Reverse vaccinology based identification of anti- Rhipicephalus microplus vaccine candidates

Abstract

The rapid geographic expansion of the cattle tick species, Rhipicephalus microplus, as well as the introduction of diseases into previously unaffected areas and the increased incidence of acaricide resistance in this species are of great concern in Africa and Southern Africa. The feasibility of developing an effective program for tick control that includes vaccination of cattle with tick protective antigens has been demonstrated sufficiently with the Bm86 vaccine. To date, a number of candidates have been identified that have been tested in cattle vaccination trials, but none could infer greater protection compared to Bm86. Genomic approaches to study R. microplus has only recently became possible with the availability of EST and assembled sequences databases (i.e. BmGI database with 13, 643 unique transcripts).
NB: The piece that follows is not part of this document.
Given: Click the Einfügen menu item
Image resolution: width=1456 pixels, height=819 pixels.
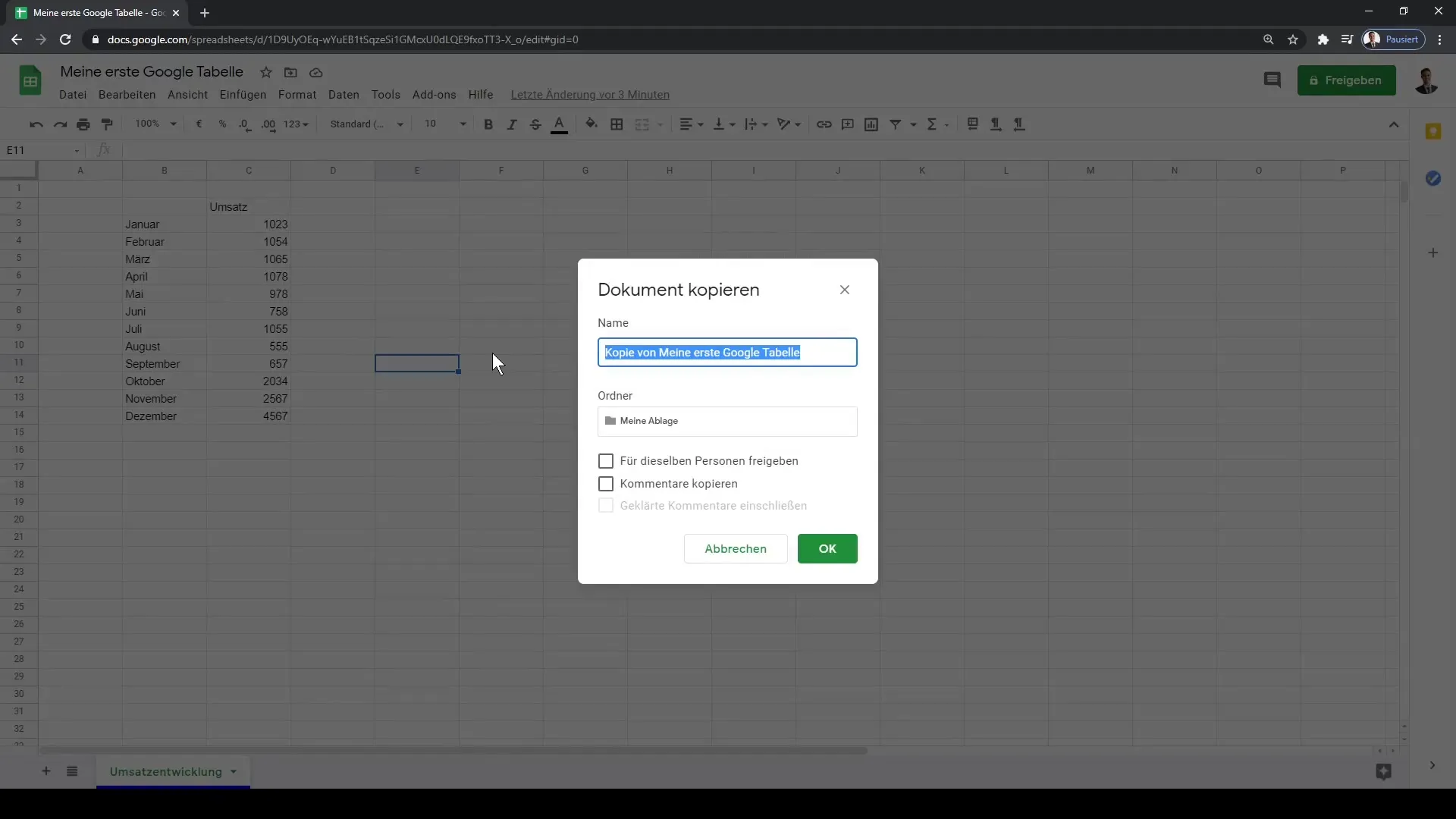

During this study, a custom-based oligonucleotide microarray chip was designed from available genomic data allowing the simultaneous transcriptional analysis of some 13,456 R. microplus transcripts. This tool allowed a global view of the transcriptome of various adult female tissues and the immature life stages of R. microplus during feeding on South African cattle breeds. Additional clustering and annotation of transcripts resulted in the identification of biochemical processes and protein families that are unique to or conserved for the different life stages. Consequently global gene expression indicated 85 transcripts as shared between all life stages, along with a number of transcripts that were life stage specific or shared between the life stages tested. A reverse vaccinology approach was followed and the transcriptome data was subjected to bioinformatic and immuno-informatic analysis. Consequently, a set of potential antigens were identified for future evaluation as anti-tick vaccines and the applicability of reverse vaccinology in rational anti-tick vaccine discovery was assessed.